§ **Excerpted text**:
Annex B. Definitions

The following definitions are borrowed from the World Bank report on Joining Forces for Better Services? (World Bank, 2017[1]).

Aggregation is defined as the process by which two or more WSS service providers consolidate some or all their activities under a shared organizational structure, whether it implies physical infrastructure interconnection or not, and whether the original service providers continue to exist or not (WB study to reference). It can encompass a large variety of situations, which can be distinguished according to their purpose, scope, scale, governance, process.

The main purposes of WSS aggregation are:

  • Economic efficiency, which seeks lower unit costs, through economies of scale or economies of scope or more effective investment strategies;

  • Performance improvement, which covers technical and managerial aspects of service quality and considers customer satisfaction;

  • Professionalization, which targets technical capacity enhancement and addresses bottlenecks caused by scarcity of human capital;

  • Environmental benefits, seeking integrated water resources management by sharing sources or reducing pollution;

  • Solidarity, to cross-subsidize investments between regions or social groups to extend coverage and/or recover operation and maintenance costs.

The scale of WSS aggregation can vary widely. It can cover a group of local jurisdictions following administrative boundaries, whether these jurisdictions are contiguous or not. It can also cover a whole region or the entire national territory. Aggregation can also be implemented at the watershed level, following water catchment boundaries.

Aggregation can cover few or all functions associated with WSS services, or they can cover few or all stages of WSS services. Functions can encompass, for instance, operation, administration, customer relationship, investment or finance. Stages can encompass, for instance, production of water, distribution of water, collection of wastewater, or treatment of wastewater.

The process can be mandated—and thus top-down driven—and initiated by national authorities which design a legally binding legal framework for aggregation. It can be mandated and supported financially by national or supranational entities. It can be voluntary and incentivized by public subsidies, external funding, or technical assistance stemming from national or supranational stakeholders. It can be voluntary, deriving only from a bottom-up initiative, stemming from utilities or local actors without a national framework to encourage it.

Awaited benefits from aggregation do not always materialise, and there can be many reasons for such drawbacks. Some of these reasons derive form the existence of one-off and long-term transaction costs.

In the framework of an aggregation, one-off transaction costs encompass the following three broad categories (Dahlman, 19791):

• Before aggregation, research and information costs incurred to find and gather information on the service providers to aggregate with. For instance, the entire design phase of the aggregation would fall in this category.

• During aggregation, bargaining costs corresponding to the negotiations necessary to reach an agreement among aggregating utilities and translate it into legal provisions and binding documents, as described in the list of aggregation governance aspects2. This might lead, in concrete terms, to suboptimal solutions, such as the commitment to take over unnecessary staff or liabilities to make the bargain more palatable to the various parties.

• After aggregation, enforcement costs corresponding to the costs necessary to implement aggregation and make sure that all aggregating parties comply with their commitment and duties. They could, for example, entail the harmonization of salaries to a higher level or the costs of setting up new systems and procedures.

§ **Given problem 1**: Rewrite the paragraph of the annex on water supply and sanitation aggregation that begins "The process can be mandated" as a short bulleted list, keeping its main facts.
§ **Given problem 2**: From the annex on water supply and sanitation aggregation, reproduce word for word the passage starting at "In the framework" and ending at "in this category.".

§ **Extracted material**:
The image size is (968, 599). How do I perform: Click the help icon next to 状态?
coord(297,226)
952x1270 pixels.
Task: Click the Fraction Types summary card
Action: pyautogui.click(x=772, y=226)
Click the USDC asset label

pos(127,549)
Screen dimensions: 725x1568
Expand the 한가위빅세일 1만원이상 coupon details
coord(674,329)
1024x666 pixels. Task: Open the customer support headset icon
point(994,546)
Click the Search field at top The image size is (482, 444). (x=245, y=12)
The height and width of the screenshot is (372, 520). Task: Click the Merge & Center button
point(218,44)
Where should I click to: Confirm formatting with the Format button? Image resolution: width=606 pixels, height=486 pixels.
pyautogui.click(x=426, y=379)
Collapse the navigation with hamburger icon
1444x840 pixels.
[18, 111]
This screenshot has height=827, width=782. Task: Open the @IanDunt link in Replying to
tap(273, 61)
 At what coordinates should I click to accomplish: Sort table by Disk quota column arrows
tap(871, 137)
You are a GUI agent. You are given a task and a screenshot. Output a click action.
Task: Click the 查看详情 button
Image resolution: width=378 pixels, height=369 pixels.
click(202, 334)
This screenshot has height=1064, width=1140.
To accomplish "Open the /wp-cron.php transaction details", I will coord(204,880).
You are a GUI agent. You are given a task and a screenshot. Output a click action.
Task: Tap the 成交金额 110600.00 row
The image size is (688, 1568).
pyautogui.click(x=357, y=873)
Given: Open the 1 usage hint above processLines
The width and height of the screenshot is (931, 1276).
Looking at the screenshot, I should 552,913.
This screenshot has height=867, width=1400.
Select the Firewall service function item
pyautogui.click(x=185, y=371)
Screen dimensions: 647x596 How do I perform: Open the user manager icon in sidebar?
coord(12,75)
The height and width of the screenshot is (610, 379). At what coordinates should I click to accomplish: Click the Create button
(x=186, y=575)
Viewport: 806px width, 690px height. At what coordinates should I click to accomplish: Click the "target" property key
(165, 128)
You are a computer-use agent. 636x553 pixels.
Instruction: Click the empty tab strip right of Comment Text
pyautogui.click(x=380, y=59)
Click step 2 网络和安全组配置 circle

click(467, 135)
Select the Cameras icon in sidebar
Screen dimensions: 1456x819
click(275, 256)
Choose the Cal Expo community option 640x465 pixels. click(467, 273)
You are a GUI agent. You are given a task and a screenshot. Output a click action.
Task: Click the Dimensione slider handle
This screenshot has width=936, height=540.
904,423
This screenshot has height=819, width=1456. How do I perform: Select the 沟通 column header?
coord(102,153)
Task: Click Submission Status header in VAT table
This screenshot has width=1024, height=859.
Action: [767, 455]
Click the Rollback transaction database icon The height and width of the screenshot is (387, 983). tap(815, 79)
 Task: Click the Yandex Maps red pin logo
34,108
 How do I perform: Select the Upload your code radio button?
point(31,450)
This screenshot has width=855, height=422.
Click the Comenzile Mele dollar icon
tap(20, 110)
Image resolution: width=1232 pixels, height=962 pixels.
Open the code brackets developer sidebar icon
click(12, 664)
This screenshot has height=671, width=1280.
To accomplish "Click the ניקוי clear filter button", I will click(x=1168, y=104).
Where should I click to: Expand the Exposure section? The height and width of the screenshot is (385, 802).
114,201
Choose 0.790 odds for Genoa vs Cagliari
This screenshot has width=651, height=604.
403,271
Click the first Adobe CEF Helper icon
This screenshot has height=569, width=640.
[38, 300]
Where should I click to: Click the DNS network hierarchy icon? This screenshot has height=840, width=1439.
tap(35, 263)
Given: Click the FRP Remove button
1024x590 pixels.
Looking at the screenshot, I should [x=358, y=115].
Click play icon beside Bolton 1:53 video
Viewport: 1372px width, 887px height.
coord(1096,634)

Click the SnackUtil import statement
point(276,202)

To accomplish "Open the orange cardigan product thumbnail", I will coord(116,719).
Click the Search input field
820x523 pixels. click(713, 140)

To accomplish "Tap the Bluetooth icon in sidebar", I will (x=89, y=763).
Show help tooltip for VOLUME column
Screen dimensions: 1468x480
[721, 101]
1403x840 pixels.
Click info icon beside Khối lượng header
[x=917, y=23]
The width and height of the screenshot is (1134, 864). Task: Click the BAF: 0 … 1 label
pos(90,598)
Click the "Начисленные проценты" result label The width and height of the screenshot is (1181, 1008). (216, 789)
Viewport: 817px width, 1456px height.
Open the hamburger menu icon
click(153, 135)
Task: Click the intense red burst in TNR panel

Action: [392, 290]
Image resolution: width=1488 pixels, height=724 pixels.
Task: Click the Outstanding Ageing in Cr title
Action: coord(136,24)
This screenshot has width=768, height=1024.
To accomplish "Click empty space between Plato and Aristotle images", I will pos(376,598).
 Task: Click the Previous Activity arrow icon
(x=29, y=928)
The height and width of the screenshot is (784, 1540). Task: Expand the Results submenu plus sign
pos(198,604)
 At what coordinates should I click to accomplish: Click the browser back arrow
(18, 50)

§ **Written solution 1**:
The aggregation process can be:
- Mandated and top-down: initiated by national authorities that design a legally binding framework for aggregation.
- Mandated and financially supported by national or supranational entities.
- Voluntary and incentivized by public subsidies, external funding, or technical assistance from national or supranational stakeholders.
- Voluntary and purely bottom-up: initiated by utilities or local actors, with no national framework encouraging it.

§ **Written solution 2**:
In the framework of an aggregation, one-off transaction costs encompass the following three broad categories (Dahlman, 19791):

• Before aggregation, research and information costs incurred to find and gather information on the service providers to aggregate with. For instance, the entire design phase of the aggregation would fall in this category.